This Judge Blocked The Feds From Reading Emails Stored By Yahoo, Google, Verizon, Skype
U.S. District Court At least one U.S. judge doesn't think the federal government should be given access to massive amounts of our email, even as part of a criminal investigation.
Last week, Magistrate Judge David Waxse said no to a federal government search warrant request, according to online court documents spotted by Law Technology News's Victor Li.
The Feds were asking for all emails, instant messages, chat logs and other communications from Google, Yahoo, Verizon, Skype, and Go Daddy, covering all the people the government suspected of being involved in a theft. It was part of an investigation into $5,000 worth of computer equipment stolen from Sprint.

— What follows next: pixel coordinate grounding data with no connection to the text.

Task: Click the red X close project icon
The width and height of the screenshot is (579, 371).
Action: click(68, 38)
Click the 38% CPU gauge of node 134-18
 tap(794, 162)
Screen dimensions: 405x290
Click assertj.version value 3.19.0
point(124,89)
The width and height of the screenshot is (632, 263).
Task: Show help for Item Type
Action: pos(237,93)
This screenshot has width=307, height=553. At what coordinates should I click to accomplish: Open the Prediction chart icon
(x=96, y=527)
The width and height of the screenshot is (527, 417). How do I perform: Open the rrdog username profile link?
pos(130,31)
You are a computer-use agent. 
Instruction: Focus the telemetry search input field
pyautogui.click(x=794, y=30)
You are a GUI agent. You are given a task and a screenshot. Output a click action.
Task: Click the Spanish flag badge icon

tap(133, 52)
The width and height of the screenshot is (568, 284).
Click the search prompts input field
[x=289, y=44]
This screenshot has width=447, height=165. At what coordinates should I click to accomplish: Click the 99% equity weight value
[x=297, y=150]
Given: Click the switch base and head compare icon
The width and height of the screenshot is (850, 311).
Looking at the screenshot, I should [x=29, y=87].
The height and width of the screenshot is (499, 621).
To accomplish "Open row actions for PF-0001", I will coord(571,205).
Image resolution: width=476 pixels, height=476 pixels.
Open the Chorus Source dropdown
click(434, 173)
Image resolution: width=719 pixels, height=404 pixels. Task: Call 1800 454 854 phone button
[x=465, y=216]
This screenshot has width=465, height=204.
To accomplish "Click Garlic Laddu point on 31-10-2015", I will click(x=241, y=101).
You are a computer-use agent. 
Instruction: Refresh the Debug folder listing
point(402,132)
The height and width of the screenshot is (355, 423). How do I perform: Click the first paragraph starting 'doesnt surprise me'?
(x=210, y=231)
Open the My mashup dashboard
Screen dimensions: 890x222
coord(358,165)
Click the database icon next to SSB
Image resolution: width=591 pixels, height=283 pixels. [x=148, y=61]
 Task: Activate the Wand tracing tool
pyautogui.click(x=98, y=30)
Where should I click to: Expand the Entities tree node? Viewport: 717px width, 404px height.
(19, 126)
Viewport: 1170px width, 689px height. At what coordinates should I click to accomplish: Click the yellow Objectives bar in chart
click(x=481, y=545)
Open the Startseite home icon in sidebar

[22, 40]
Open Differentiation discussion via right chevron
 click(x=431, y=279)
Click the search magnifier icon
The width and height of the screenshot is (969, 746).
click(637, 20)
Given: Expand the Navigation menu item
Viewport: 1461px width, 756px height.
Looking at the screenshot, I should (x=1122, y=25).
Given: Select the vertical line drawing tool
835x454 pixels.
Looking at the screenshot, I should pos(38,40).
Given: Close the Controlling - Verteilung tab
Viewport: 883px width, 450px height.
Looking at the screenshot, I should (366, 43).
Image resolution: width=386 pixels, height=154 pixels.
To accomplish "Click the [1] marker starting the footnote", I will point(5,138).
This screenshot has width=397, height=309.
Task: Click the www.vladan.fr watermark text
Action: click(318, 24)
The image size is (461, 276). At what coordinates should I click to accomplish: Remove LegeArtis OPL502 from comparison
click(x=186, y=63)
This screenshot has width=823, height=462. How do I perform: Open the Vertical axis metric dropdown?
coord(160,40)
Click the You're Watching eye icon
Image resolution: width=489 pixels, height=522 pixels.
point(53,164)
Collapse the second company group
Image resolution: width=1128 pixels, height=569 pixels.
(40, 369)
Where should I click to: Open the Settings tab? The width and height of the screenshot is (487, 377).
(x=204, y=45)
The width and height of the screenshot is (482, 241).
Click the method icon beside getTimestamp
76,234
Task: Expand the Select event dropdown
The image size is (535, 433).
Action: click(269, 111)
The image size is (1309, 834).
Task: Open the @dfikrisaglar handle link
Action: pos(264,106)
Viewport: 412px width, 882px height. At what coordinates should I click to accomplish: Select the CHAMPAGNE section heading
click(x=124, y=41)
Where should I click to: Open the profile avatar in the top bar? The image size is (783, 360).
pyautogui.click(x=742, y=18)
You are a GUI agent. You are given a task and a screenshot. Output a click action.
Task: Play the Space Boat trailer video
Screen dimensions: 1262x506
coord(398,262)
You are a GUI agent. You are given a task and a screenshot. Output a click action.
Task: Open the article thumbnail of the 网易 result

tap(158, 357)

The judge was disturbed by how much snooping the government wanted to do. He said this warrant was like asking the post office to turn over "all mail ever sent by or delivered to a certain address so that the government can open and read all the mail" to find evidence of a crime.
His answer was no.
Further, he wrote a long ruling advocating Fourth Amendment rights, the expectation of privacy, for email stored by third parties. The Supreme Court has yet to rule on whether cloud email is covered by the Fourth Amendment. But lower courts have ruled that email is covered, the way phone calls and regular mail are.
This one denial won't exactly gut government spying programs like the NSA's PRISM program. But it's interesting to see a federal judge say no. And this one is meaningful too, because Judge Waxse is known as one of then nation's leading "e discovery" experts, covering what types of electronic documents can be used as evidence.